START Dataset records
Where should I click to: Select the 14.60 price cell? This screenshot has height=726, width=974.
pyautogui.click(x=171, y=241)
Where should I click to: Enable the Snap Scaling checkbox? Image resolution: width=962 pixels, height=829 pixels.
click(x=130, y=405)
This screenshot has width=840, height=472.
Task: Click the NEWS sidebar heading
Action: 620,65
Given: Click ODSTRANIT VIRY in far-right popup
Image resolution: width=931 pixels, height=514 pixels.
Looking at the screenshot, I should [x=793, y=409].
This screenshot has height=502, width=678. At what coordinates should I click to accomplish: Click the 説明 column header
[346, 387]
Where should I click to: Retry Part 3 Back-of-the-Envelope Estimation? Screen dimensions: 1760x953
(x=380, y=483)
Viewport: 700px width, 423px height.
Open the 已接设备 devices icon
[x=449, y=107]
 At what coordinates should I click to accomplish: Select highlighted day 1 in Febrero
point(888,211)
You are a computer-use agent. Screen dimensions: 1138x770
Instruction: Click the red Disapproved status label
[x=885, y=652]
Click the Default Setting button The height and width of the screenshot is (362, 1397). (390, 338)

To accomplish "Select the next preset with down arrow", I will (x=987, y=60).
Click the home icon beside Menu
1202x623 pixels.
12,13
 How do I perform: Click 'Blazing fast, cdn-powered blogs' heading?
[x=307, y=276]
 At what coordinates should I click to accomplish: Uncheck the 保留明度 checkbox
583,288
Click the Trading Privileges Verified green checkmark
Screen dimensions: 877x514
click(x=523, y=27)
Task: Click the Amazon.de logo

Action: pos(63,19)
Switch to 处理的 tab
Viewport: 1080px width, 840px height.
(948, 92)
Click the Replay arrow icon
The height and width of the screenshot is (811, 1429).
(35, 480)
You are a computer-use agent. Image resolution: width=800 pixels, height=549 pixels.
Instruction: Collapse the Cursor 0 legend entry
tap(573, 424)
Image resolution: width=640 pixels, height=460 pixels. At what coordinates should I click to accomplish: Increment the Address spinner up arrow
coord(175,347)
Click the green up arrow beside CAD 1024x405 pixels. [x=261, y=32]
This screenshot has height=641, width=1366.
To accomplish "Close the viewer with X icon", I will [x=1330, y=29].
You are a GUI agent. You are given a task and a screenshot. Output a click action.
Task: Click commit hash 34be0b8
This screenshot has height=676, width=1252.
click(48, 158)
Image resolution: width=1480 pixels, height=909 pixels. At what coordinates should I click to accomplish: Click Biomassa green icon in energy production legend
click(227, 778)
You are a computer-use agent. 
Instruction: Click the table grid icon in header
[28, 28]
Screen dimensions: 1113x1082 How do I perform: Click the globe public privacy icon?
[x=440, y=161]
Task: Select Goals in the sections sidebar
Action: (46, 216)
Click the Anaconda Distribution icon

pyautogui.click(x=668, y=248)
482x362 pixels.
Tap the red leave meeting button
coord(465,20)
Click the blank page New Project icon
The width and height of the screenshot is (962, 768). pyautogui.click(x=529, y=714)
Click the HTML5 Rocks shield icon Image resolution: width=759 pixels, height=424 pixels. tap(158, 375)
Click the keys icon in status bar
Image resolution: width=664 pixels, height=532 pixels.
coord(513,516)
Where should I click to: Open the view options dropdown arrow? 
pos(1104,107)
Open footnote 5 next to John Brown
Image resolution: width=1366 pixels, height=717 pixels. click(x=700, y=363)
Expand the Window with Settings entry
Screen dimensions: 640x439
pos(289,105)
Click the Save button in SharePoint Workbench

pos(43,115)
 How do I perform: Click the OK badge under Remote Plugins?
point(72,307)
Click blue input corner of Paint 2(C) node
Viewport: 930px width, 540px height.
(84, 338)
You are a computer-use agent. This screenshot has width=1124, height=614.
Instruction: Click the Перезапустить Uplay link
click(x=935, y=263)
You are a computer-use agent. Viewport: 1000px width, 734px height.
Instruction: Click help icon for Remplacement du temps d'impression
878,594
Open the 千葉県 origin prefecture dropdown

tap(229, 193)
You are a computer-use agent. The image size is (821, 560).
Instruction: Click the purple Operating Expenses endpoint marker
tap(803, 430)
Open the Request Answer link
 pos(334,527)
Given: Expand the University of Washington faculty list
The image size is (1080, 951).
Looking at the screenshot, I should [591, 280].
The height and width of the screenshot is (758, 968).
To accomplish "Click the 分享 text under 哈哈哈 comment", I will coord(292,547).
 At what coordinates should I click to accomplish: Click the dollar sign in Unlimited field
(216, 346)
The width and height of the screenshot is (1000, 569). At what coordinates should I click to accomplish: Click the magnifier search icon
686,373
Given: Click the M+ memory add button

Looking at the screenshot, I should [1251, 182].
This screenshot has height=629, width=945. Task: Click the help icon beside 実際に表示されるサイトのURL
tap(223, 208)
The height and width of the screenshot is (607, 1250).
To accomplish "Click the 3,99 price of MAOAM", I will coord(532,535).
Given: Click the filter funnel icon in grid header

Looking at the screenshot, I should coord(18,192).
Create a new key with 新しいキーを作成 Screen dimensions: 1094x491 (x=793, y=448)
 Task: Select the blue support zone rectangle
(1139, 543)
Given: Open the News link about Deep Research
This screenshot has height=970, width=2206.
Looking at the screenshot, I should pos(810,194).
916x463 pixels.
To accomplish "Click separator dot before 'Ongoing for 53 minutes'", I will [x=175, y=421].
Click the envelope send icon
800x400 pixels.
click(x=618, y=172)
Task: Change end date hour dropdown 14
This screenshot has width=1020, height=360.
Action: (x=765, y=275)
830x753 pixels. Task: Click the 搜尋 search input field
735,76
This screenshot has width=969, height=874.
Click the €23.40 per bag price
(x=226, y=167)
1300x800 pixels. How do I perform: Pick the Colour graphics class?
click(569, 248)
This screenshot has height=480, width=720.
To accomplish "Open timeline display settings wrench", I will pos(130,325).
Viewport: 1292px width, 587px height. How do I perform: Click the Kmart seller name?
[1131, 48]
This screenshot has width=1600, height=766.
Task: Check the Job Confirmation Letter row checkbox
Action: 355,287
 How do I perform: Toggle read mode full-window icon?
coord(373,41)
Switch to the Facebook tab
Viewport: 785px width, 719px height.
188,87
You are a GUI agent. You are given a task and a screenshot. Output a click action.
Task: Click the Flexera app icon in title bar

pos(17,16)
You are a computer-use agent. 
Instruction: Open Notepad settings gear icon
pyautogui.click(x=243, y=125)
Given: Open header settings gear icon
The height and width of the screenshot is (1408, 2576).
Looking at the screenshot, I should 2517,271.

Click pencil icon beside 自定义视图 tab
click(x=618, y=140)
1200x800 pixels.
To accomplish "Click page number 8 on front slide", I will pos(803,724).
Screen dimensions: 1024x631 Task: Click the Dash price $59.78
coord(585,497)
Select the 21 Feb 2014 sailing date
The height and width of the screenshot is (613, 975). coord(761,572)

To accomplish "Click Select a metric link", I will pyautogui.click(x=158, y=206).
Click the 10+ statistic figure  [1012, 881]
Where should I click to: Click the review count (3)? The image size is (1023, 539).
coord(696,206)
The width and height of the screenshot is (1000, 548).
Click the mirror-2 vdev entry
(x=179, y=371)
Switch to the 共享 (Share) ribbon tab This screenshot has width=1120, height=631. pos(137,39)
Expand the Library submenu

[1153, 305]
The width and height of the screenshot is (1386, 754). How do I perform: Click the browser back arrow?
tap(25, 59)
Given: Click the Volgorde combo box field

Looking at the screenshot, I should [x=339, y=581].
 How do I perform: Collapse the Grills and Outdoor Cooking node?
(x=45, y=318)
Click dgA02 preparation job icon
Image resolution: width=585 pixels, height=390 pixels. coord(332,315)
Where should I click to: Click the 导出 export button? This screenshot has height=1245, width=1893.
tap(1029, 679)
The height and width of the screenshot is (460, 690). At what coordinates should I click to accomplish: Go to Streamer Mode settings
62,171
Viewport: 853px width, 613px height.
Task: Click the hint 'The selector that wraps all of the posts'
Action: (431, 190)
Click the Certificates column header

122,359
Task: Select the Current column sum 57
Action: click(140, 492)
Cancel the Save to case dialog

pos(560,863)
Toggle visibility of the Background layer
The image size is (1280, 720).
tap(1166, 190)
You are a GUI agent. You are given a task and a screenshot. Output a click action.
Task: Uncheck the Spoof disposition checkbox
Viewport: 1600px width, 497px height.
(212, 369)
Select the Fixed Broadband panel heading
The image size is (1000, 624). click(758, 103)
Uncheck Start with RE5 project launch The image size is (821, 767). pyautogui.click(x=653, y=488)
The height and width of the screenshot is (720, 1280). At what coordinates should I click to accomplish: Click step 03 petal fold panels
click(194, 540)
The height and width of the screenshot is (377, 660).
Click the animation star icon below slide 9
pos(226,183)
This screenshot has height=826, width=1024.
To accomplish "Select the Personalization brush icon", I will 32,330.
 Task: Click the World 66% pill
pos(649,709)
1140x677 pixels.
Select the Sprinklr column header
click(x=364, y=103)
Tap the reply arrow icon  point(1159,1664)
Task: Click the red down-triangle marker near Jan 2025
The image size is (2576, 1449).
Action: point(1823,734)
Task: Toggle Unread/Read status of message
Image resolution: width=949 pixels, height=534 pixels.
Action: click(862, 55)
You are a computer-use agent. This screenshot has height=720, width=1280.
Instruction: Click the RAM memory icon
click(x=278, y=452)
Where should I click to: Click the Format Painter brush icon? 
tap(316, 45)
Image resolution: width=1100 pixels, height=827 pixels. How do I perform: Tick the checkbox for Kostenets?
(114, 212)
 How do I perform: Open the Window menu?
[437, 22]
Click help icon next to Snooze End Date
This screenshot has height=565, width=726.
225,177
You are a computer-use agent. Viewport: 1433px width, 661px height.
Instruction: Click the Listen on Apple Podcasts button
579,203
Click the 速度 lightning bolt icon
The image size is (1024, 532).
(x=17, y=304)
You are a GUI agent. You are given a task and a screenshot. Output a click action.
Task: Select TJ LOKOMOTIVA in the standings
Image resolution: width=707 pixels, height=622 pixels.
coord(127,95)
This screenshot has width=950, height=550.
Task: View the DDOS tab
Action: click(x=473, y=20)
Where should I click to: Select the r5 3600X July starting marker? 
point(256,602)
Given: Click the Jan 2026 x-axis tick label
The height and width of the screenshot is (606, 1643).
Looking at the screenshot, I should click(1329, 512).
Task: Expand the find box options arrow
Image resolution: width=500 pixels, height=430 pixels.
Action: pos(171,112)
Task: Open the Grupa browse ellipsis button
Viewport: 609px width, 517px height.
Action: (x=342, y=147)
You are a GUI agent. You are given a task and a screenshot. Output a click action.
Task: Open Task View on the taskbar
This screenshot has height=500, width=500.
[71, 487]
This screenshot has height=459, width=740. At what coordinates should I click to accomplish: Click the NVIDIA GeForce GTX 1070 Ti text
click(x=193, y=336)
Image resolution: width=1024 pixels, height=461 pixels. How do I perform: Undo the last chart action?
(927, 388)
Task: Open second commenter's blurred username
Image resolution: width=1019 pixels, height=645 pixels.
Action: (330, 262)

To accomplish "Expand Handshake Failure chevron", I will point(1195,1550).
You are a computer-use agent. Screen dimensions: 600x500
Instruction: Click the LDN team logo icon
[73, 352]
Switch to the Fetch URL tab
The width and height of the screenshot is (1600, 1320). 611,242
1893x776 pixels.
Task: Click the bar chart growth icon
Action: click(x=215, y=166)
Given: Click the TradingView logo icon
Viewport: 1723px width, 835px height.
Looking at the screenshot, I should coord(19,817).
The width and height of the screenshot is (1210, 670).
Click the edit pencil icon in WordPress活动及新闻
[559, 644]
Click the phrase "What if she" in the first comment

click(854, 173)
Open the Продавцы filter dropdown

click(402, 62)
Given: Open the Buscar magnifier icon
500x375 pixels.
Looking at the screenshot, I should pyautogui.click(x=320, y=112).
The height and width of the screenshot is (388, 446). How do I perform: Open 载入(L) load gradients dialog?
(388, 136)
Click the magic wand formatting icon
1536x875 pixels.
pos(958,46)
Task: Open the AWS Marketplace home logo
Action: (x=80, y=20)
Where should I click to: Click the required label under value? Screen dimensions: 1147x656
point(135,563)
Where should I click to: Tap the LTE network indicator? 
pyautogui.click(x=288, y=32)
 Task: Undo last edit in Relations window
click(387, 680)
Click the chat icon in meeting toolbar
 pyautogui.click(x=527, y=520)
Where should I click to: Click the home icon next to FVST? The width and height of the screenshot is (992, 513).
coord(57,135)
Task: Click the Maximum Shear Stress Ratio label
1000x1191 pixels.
END Dataset records
To do:
Select all lines in the listing above where the word "computer" appears, and show them.

Your response:
You are a computer-use agent. Screen dimensions: 1138x770
You are a computer-use agent. Image resolution: width=800 pixels, height=549 pixels.
You are a computer-use agent. 
You are a computer-use agent. This screenshot has width=1124, height=614.
You are a computer-use agent. Viewport: 1000px width, 734px height.
You are a computer-use agent. The image size is (821, 560).
You are a computer-use agent. 
You are a computer-use agent. This screenshot has height=720, width=1280.
You are a computer-use agent. Viewport: 1433px width, 661px height.
You are a computer-use agent. Screen dimensions: 600x500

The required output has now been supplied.